> [Supplied text]:
>>

Six German academics have just published a very detailed and systematic paper about web security on Android.
Catchily entitled Why Eve and Mallory Love Android: An Analysis of Android SSL (In)Security, the paper sets out, amongst other things, to answer the question, “Just how well-informed are Android developers, and how much can we trust them to do web security properly?”
As you can imagine from the title, the answer is, “Not enough.”
By the way, in cryptographic documentation, Alice and Bob are always the two parties who want to communicate (longhand for A and B), while Eve is the eavesdropper, and Mallory (who is sometimes known as Mallet) is the malicious man-in-the-middler.
→ A man-in-the-middle (MITM) attack is devious but simple. I trick you into connecting to me, instead of, say, to your bank. You do a transaction, but I suck up all the data: username, account number, token code, the lot. I then immediately use this data, while it’s still valid, to transact with your bank. Except that I pay the money to myself.
So, if the Eves and Mallories of the world really love Android, as the authors claim, that’s bad news.

<<

> [Items]:
>>

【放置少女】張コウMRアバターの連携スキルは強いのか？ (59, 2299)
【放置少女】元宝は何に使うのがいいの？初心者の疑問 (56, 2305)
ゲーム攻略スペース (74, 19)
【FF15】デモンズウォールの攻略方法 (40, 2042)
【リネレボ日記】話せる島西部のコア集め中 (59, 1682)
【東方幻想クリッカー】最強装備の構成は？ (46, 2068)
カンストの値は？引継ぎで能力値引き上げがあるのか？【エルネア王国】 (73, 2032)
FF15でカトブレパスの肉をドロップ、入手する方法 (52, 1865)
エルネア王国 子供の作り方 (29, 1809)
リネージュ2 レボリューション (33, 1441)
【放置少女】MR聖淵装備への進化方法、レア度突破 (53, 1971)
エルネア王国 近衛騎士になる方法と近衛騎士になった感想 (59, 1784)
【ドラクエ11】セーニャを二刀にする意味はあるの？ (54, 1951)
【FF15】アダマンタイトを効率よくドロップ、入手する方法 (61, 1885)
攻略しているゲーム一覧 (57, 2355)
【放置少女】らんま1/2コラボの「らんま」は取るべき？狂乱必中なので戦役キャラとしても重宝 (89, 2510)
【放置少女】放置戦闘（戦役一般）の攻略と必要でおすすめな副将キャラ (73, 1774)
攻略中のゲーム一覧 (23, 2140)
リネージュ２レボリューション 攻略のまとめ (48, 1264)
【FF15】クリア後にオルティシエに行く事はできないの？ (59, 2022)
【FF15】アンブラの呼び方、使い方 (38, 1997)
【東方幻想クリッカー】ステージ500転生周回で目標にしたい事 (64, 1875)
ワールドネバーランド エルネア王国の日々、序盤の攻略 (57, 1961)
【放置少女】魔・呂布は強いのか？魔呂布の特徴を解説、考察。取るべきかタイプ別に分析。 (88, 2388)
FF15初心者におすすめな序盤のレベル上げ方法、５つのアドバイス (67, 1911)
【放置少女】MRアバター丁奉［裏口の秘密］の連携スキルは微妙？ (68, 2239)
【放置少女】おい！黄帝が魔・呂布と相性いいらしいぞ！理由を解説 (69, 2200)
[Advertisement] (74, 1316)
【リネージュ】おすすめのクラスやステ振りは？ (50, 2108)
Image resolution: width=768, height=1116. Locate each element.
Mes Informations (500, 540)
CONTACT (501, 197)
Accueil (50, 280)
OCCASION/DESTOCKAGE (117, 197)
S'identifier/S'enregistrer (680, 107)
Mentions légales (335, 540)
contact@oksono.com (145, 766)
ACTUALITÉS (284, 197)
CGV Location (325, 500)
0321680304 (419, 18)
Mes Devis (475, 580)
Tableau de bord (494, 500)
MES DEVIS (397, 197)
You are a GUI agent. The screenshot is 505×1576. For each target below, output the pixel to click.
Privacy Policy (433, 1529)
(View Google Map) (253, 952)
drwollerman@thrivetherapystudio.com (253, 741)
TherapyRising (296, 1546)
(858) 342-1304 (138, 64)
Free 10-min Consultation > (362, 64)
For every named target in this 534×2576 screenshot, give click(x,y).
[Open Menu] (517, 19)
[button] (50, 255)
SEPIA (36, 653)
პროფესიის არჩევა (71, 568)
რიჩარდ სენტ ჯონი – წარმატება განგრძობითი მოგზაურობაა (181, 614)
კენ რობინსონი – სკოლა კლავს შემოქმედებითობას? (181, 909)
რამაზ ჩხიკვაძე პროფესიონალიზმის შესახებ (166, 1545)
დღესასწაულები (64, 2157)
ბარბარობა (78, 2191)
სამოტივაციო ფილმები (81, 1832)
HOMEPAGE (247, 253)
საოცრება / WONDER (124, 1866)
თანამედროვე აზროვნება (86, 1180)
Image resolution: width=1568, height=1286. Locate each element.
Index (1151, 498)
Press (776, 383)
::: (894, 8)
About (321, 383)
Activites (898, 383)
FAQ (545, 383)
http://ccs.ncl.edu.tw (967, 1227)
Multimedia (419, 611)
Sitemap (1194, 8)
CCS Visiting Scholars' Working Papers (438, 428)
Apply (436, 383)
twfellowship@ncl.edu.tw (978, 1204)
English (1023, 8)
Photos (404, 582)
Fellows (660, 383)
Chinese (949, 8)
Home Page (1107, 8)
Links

<<

> [Instruction]: In the Android web security text, reproduce the part from "Catchily entitled Why" to "the malicious man-in-the-middler.", changing "eavesdropper" to "listener".

> [Result of the task]:
Catchily entitled Why Eve and Mallory Love Android: An Analysis of Android SSL (In)Security, the paper sets out, amongst other things, to answer the question, “Just how well-informed are Android developers, and how much can we trust them to do web security properly?”
As you can imagine from the title, the answer is, “Not enough.”
By the way, in cryptographic documentation, Alice and Bob are always the two parties who want to communicate (longhand for A and B), while Eve is the listener, and Mallory (who is sometimes known as Mallet) is the malicious man-in-the-middler.